WHAT YOU SHOULD DO: The entries follow. Copy every line in which "computer" appears.

---+---

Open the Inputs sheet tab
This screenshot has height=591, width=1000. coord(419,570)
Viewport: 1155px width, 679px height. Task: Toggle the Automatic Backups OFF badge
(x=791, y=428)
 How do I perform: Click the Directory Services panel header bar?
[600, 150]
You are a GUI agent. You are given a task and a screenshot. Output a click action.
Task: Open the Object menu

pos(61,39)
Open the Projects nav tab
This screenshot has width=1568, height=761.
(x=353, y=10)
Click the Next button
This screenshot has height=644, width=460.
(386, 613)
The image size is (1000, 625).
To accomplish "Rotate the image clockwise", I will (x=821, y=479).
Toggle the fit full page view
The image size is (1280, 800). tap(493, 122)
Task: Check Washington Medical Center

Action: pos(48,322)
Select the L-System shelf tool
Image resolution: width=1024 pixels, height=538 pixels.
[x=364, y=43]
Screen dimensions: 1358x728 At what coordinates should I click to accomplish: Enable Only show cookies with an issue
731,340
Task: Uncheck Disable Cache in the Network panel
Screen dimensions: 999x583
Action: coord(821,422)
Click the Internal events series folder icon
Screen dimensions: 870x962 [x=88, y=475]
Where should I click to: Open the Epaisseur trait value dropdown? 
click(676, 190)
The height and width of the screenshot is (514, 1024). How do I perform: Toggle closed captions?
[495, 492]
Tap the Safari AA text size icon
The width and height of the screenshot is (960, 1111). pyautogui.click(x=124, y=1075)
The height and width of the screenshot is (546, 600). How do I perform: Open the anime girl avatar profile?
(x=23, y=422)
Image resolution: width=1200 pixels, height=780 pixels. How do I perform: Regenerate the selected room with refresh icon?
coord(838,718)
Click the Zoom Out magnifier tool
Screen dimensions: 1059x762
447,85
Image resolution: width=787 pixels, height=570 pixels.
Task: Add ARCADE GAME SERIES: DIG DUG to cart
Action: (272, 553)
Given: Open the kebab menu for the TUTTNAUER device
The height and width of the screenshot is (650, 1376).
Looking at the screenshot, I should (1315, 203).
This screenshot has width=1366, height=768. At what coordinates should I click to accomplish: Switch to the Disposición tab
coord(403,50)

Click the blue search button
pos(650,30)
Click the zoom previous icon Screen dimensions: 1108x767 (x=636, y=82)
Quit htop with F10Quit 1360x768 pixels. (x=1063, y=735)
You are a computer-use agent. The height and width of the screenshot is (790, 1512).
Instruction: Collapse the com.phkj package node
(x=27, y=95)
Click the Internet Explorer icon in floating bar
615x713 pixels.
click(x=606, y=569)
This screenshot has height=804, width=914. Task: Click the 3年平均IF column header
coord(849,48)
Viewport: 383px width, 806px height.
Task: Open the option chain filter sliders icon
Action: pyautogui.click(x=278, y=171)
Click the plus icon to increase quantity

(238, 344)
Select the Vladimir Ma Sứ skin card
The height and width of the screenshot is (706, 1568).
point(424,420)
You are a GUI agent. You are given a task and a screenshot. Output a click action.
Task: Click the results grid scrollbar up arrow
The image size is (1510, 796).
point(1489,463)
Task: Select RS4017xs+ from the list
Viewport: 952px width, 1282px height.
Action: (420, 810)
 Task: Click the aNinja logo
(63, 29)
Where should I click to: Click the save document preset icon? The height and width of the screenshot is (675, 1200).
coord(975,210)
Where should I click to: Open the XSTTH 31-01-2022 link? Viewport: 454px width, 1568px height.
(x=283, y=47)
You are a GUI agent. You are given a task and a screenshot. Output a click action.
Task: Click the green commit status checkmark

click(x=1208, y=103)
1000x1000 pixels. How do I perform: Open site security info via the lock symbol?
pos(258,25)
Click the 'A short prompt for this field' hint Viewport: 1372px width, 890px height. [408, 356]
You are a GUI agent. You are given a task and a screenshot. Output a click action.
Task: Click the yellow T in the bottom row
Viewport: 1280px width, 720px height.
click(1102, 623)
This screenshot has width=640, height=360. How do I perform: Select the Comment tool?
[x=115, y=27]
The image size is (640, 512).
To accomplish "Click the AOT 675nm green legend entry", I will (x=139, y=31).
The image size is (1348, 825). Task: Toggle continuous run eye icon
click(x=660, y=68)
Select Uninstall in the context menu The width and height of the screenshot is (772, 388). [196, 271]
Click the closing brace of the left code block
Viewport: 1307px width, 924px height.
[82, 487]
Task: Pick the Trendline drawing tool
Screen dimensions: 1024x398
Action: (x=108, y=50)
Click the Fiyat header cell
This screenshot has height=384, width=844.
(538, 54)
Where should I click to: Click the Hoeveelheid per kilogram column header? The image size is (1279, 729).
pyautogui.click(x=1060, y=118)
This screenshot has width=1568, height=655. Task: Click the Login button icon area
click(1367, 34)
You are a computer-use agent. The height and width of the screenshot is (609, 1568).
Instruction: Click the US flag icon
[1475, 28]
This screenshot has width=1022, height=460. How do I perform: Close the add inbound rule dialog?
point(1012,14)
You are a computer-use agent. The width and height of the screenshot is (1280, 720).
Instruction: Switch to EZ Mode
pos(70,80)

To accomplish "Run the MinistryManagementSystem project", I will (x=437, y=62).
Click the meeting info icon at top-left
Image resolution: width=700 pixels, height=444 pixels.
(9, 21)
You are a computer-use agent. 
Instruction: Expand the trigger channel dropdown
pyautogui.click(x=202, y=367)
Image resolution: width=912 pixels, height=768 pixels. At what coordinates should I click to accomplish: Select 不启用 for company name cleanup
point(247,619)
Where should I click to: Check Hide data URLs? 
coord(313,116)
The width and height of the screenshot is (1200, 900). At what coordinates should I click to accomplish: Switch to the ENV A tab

---+---

WORKED SOLUTION:
You are a computer-use agent. The height and width of the screenshot is (790, 1512).
You are a computer-use agent. The height and width of the screenshot is (609, 1568).
You are a computer-use agent. The width and height of the screenshot is (1280, 720).
You are a computer-use agent. 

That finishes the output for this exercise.